>> START Provided material

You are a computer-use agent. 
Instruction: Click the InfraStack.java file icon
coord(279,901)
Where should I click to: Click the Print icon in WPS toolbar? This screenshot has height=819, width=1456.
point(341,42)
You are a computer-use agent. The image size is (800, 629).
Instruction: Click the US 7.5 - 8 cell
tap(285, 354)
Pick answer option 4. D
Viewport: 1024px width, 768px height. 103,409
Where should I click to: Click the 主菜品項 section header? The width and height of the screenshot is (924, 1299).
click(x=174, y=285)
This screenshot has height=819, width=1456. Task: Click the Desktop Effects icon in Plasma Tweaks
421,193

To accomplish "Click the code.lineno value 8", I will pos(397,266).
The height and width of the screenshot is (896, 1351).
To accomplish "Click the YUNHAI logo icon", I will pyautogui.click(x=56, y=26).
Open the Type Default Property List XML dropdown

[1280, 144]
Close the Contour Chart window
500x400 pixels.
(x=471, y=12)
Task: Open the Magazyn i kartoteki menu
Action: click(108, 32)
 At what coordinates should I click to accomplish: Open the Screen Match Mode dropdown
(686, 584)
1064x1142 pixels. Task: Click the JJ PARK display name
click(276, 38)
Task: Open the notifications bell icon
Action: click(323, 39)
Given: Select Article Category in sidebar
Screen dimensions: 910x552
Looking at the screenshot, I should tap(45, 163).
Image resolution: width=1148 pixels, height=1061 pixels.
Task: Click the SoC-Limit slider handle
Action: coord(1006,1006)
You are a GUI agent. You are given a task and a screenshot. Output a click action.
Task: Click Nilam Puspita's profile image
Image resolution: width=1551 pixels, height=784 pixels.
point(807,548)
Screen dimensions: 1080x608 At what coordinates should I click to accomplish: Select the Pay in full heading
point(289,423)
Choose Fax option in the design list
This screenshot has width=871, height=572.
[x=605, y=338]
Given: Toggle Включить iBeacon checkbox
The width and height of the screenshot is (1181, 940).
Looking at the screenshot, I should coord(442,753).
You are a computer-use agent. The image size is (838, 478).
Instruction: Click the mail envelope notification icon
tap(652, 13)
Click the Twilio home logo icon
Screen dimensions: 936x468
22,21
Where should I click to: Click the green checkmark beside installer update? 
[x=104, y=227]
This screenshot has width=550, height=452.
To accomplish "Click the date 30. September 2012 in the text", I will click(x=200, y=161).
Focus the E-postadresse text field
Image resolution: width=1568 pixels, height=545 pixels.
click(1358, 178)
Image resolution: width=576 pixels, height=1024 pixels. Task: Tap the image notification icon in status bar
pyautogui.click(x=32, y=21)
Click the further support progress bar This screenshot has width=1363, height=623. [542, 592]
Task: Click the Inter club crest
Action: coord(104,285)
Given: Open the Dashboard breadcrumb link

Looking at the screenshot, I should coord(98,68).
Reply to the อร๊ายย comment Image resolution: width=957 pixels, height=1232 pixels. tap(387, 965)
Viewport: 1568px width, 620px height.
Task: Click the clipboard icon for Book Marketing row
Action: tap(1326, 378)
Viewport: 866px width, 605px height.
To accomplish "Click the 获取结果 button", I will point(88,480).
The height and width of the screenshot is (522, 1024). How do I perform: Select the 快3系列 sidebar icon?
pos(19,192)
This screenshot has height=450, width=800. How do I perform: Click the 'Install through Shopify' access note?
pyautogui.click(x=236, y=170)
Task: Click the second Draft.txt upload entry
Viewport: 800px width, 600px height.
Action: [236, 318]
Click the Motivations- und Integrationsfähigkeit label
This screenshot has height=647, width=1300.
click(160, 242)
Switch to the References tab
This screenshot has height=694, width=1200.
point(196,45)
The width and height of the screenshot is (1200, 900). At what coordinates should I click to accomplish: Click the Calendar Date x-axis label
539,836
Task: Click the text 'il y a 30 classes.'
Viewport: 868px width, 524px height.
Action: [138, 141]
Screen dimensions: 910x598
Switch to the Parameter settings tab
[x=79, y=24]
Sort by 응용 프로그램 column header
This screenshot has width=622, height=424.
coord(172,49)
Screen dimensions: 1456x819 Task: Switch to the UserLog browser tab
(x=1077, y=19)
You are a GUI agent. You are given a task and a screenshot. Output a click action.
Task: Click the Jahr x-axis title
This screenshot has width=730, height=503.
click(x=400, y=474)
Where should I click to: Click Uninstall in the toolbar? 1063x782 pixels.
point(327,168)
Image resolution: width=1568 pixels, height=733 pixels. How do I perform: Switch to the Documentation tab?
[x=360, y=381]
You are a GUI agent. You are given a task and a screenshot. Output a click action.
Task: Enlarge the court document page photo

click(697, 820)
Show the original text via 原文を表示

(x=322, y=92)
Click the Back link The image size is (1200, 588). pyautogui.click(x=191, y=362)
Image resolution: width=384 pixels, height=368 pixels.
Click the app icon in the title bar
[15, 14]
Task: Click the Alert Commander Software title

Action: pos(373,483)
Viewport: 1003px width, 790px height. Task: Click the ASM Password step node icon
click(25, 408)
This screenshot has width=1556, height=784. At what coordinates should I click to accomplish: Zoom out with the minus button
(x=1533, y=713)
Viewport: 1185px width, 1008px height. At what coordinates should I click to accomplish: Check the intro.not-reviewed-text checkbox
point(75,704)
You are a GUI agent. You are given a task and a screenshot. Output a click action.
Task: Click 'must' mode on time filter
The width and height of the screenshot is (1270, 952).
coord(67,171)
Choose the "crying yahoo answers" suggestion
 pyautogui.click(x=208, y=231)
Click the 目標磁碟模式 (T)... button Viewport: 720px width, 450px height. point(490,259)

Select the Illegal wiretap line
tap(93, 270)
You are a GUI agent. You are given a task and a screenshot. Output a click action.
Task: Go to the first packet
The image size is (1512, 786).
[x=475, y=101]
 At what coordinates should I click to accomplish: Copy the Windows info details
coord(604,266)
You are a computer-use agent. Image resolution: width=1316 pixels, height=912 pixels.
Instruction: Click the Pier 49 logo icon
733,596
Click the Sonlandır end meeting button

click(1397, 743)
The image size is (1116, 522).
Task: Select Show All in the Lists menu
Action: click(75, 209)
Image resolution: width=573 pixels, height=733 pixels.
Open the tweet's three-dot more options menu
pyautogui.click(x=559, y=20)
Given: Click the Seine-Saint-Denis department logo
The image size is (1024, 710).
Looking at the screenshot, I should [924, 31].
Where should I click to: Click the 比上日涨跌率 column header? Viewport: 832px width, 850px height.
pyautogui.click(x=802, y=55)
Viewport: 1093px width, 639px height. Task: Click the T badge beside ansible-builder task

>> END Provided material

> Stated exercise
Return every line of the data above without changing a single character.

> The output
You are a computer-use agent. 
Instruction: Click the InfraStack.java file icon
coord(279,901)
Where should I click to: Click the Print icon in WPS toolbar? This screenshot has height=819, width=1456.
point(341,42)
You are a computer-use agent. The image size is (800, 629).
Instruction: Click the US 7.5 - 8 cell
tap(285, 354)
Pick answer option 4. D
Viewport: 1024px width, 768px height. 103,409
Where should I click to: Click the 主菜品項 section header? The width and height of the screenshot is (924, 1299).
click(x=174, y=285)
This screenshot has height=819, width=1456. Task: Click the Desktop Effects icon in Plasma Tweaks
421,193

To accomplish "Click the code.lineno value 8", I will pos(397,266).
The height and width of the screenshot is (896, 1351).
To accomplish "Click the YUNHAI logo icon", I will pyautogui.click(x=56, y=26).
Open the Type Default Property List XML dropdown

[1280, 144]
Close the Contour Chart window
500x400 pixels.
(x=471, y=12)
Task: Open the Magazyn i kartoteki menu
Action: click(108, 32)
 At what coordinates should I click to accomplish: Open the Screen Match Mode dropdown
(686, 584)
1064x1142 pixels. Task: Click the JJ PARK display name
click(276, 38)
Task: Open the notifications bell icon
Action: click(323, 39)
Given: Select Article Category in sidebar
Screen dimensions: 910x552
Looking at the screenshot, I should tap(45, 163).
Image resolution: width=1148 pixels, height=1061 pixels.
Task: Click the SoC-Limit slider handle
Action: coord(1006,1006)
You are a GUI agent. You are given a task and a screenshot. Output a click action.
Task: Click Nilam Puspita's profile image
Image resolution: width=1551 pixels, height=784 pixels.
point(807,548)
Screen dimensions: 1080x608 At what coordinates should I click to accomplish: Select the Pay in full heading
point(289,423)
Choose Fax option in the design list
This screenshot has width=871, height=572.
[x=605, y=338]
Given: Toggle Включить iBeacon checkbox
The width and height of the screenshot is (1181, 940).
Looking at the screenshot, I should coord(442,753).
You are a computer-use agent. The image size is (838, 478).
Instruction: Click the mail envelope notification icon
tap(652, 13)
Click the Twilio home logo icon
Screen dimensions: 936x468
22,21
Where should I click to: Click the green checkmark beside installer update? 
[x=104, y=227]
This screenshot has width=550, height=452.
To accomplish "Click the date 30. September 2012 in the text", I will click(x=200, y=161).
Focus the E-postadresse text field
Image resolution: width=1568 pixels, height=545 pixels.
click(1358, 178)
Image resolution: width=576 pixels, height=1024 pixels. Task: Tap the image notification icon in status bar
pyautogui.click(x=32, y=21)
Click the further support progress bar This screenshot has width=1363, height=623. [542, 592]
Task: Click the Inter club crest
Action: coord(104,285)
Given: Open the Dashboard breadcrumb link

Looking at the screenshot, I should coord(98,68).
Reply to the อร๊ายย comment Image resolution: width=957 pixels, height=1232 pixels. tap(387, 965)
Viewport: 1568px width, 620px height.
Task: Click the clipboard icon for Book Marketing row
Action: tap(1326, 378)
Viewport: 866px width, 605px height.
To accomplish "Click the 获取结果 button", I will point(88,480).
The height and width of the screenshot is (522, 1024). How do I perform: Select the 快3系列 sidebar icon?
pos(19,192)
This screenshot has height=450, width=800. How do I perform: Click the 'Install through Shopify' access note?
pyautogui.click(x=236, y=170)
Task: Click the second Draft.txt upload entry
Viewport: 800px width, 600px height.
Action: [236, 318]
Click the Motivations- und Integrationsfähigkeit label
This screenshot has height=647, width=1300.
click(160, 242)
Switch to the References tab
This screenshot has height=694, width=1200.
point(196,45)
The width and height of the screenshot is (1200, 900). At what coordinates should I click to accomplish: Click the Calendar Date x-axis label
539,836
Task: Click the text 'il y a 30 classes.'
Viewport: 868px width, 524px height.
Action: [138, 141]
Screen dimensions: 910x598
Switch to the Parameter settings tab
[x=79, y=24]
Sort by 응용 프로그램 column header
This screenshot has width=622, height=424.
coord(172,49)
Screen dimensions: 1456x819 Task: Switch to the UserLog browser tab
(x=1077, y=19)
You are a GUI agent. You are given a task and a screenshot. Output a click action.
Task: Click the Jahr x-axis title
This screenshot has width=730, height=503.
click(x=400, y=474)
Where should I click to: Click Uninstall in the toolbar? 1063x782 pixels.
point(327,168)
Image resolution: width=1568 pixels, height=733 pixels. How do I perform: Switch to the Documentation tab?
[x=360, y=381]
You are a GUI agent. You are given a task and a screenshot. Output a click action.
Task: Enlarge the court document page photo

click(697, 820)
Show the original text via 原文を表示

(x=322, y=92)
Click the Back link The image size is (1200, 588). pyautogui.click(x=191, y=362)
Image resolution: width=384 pixels, height=368 pixels.
Click the app icon in the title bar
[15, 14]
Task: Click the Alert Commander Software title

Action: pos(373,483)
Viewport: 1003px width, 790px height. Task: Click the ASM Password step node icon
click(25, 408)
This screenshot has width=1556, height=784. At what coordinates should I click to accomplish: Zoom out with the minus button
(x=1533, y=713)
Viewport: 1185px width, 1008px height. At what coordinates should I click to accomplish: Check the intro.not-reviewed-text checkbox
point(75,704)
You are a GUI agent. You are given a task and a screenshot. Output a click action.
Task: Click 'must' mode on time filter
The width and height of the screenshot is (1270, 952).
coord(67,171)
Choose the "crying yahoo answers" suggestion
 pyautogui.click(x=208, y=231)
Click the 目標磁碟模式 (T)... button Viewport: 720px width, 450px height. point(490,259)

Select the Illegal wiretap line
tap(93, 270)
You are a GUI agent. You are given a task and a screenshot. Output a click action.
Task: Go to the first packet
The image size is (1512, 786).
[x=475, y=101]
 At what coordinates should I click to accomplish: Copy the Windows info details
coord(604,266)
You are a computer-use agent. Image resolution: width=1316 pixels, height=912 pixels.
Instruction: Click the Pier 49 logo icon
733,596
Click the Sonlandır end meeting button

click(1397, 743)
The image size is (1116, 522).
Task: Select Show All in the Lists menu
Action: click(75, 209)
Image resolution: width=573 pixels, height=733 pixels.
Open the tweet's three-dot more options menu
pyautogui.click(x=559, y=20)
Given: Click the Seine-Saint-Denis department logo
The image size is (1024, 710).
Looking at the screenshot, I should [924, 31].
Where should I click to: Click the 比上日涨跌率 column header? Viewport: 832px width, 850px height.
pyautogui.click(x=802, y=55)
Viewport: 1093px width, 639px height. Task: Click the T badge beside ansible-builder task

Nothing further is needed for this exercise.